• _MATERIALS PROVIDED_
Segment Open

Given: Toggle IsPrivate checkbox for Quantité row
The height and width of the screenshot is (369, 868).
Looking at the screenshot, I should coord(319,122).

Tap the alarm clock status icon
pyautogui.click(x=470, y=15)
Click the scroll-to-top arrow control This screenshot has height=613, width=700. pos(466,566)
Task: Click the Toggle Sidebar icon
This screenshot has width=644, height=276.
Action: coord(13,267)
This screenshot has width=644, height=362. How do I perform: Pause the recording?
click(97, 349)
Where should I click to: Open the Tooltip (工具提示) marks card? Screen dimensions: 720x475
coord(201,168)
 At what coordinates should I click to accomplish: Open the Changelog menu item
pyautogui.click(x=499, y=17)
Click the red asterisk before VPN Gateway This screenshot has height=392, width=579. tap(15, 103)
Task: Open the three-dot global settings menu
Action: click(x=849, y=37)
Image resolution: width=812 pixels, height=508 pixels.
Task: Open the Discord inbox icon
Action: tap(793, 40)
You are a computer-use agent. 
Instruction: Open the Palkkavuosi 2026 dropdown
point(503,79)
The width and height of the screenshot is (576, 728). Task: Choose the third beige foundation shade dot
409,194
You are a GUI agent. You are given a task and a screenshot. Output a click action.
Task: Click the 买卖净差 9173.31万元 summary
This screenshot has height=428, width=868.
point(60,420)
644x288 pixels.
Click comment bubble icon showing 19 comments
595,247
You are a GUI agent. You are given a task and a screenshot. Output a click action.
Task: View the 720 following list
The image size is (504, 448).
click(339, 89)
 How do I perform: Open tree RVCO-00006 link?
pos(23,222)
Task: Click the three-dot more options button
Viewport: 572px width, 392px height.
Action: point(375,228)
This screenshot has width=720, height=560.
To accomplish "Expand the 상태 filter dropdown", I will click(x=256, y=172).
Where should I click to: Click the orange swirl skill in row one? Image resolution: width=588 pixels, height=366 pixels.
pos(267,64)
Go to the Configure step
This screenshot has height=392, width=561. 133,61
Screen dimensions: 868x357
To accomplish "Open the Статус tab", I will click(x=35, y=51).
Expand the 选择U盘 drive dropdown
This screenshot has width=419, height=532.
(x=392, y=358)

Segment Closed

• _WHAT THE TASK REQUIRES_
Within the listing above, the range opens at the line with "Click the scroll-to-top" and closes at the line with "You are a computer-use agent.". Reproduce exactly the lines of that range, including both ends.

• _SOLVED PROBLEM_
Click the scroll-to-top arrow control This screenshot has height=613, width=700. pos(466,566)
Task: Click the Toggle Sidebar icon
This screenshot has width=644, height=276.
Action: coord(13,267)
This screenshot has width=644, height=362. How do I perform: Pause the recording?
click(97, 349)
Where should I click to: Open the Tooltip (工具提示) marks card? Screen dimensions: 720x475
coord(201,168)
 At what coordinates should I click to accomplish: Open the Changelog menu item
pyautogui.click(x=499, y=17)
Click the red asterisk before VPN Gateway This screenshot has height=392, width=579. tap(15, 103)
Task: Open the three-dot global settings menu
Action: click(x=849, y=37)
Image resolution: width=812 pixels, height=508 pixels.
Task: Open the Discord inbox icon
Action: tap(793, 40)
You are a computer-use agent. 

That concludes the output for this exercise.